By Francis Tim Mbom
Thirty-eight-year-old business man and graduate from the University of Buea, Godden Ndenge Zama, has declared his candidacy for Chairman of the Social Democratic Front in view of the party’s upcoming convention.
Zama, who has been the Limbe Electoral District Chairman for over a decade today, is considered within the Limbe constituency as one of the most valiant and uncompromising political leaders when it comes to defending the interest of the SDF, in particular, and that of hapless Cameroonians, in general.
His stoicism and unyielding resolve to defend the interest of the SDF, especially as demonstrated during the 2013 Parliamentary and Municipal elections and 2018 Presidential election, gave the CPDM party and others tough times whenever there was any national election.
By dint of his stance to stand for the people, he was yanked and banged in the Kondengui maximum security prison in early 2017, where he spent some eight months in detention.
It is from this background that Zama, on Saturday, August 5, during a press conference in Limbe, made public his decision to gun for the top job of the SDF party as Chairman.
His declaration was coming some seven days after the burial of the emblematic Ni John Fru Ndi, who had served the Party as Chairperson since May 26, 1990, when the SDF was launched in Bamenda.
“As Chairman, I want to accompany you; I want to lead from in front so that this great national party can take its rightful place in the Cameroonian nation and finally deliver on its huge promise,” Zama said.

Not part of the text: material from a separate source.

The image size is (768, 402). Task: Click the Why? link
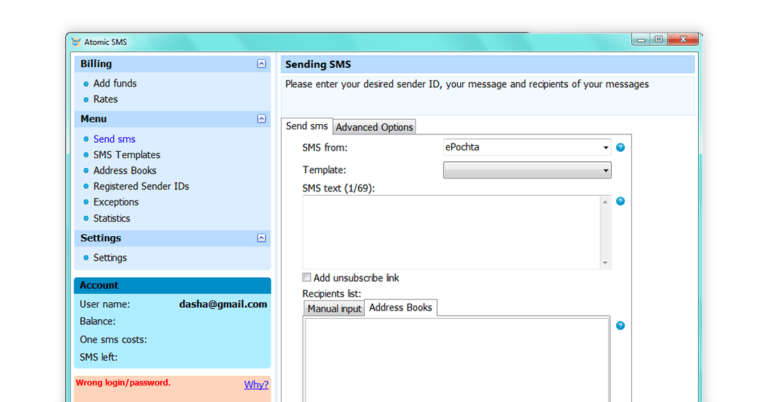256,384
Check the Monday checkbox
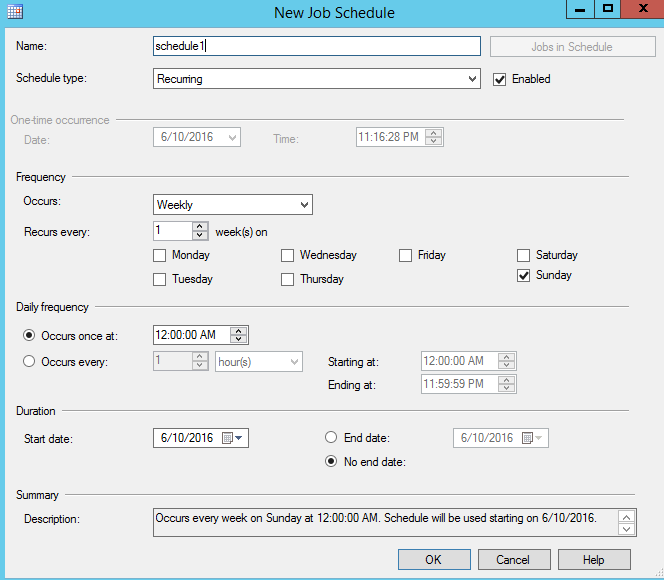The width and height of the screenshot is (664, 580). (x=160, y=256)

Zama paid glowing tribute to Ni John Fru Ndi and all the founding fathers of the SDF, among them Nyoh Wakai, Siga Assanga, Albert Mukong, who laid a firm foundation for the party that was held, from its birth as the beckon of hope for a better future for Cameroonians.
But the battle by the SDF, since 1990, to bring down the Biya regime that has been blamed for all the hardships and difficulties faced by the well over 28 million Cameroonians never succeeded.
Zama, during his Saturday outing, stated that he was ready to do what it takes to give Cameroonians that kind of dignified life, which his party had promised to give them when it set out in 1990.
“The Social Democratic Front is the very symbol of the struggles of a people to live in freedom and dignity…The goal of this movement is to build a party that can ensure that not just our militants but the entire Cameroonian nation can live a dignified life. No nation can talk of growth and development if its citizens can’t be offered a dignified live.”
Zama’s drive to win the top job of the SDF might be easy to say but, at the end of the day, it’s going to be a herculean task.
Before Ni John Fru Ndi passed on, the SDF had already announced the holding of an elective convention that was going to lead to the election of a new chairperson to lead the party. Fru Ndi had already declared his intentions to stand down when the time comes.
And, for long now, there have been some prominent names of the probable successors to the position of this top job, with the current Vice Chair, Osih Joshua, being the most likely candidate. Before Hon. Jean Michel Nintcheu, one of the vocal voices in Parliament and the SDF Chair for the Littoral, was axed from the Party in February, he was also a top contender to replace Fru Ndi.
Thus, there is every reason to say that Zama’s task to replace Fru Ndi can’t be an easy one.
However, he said that the SDF of today needs someone who is nervy and resilient enough to be able to rekindle the spirits of the 1990s SDF, where the Party rested with the grassroots and not with its leaders in Yaounde. He, during a question-and-answer session, said his drive was to carry the party back to the grassroots and let the power, in effect, be given back to the people and not otherwise.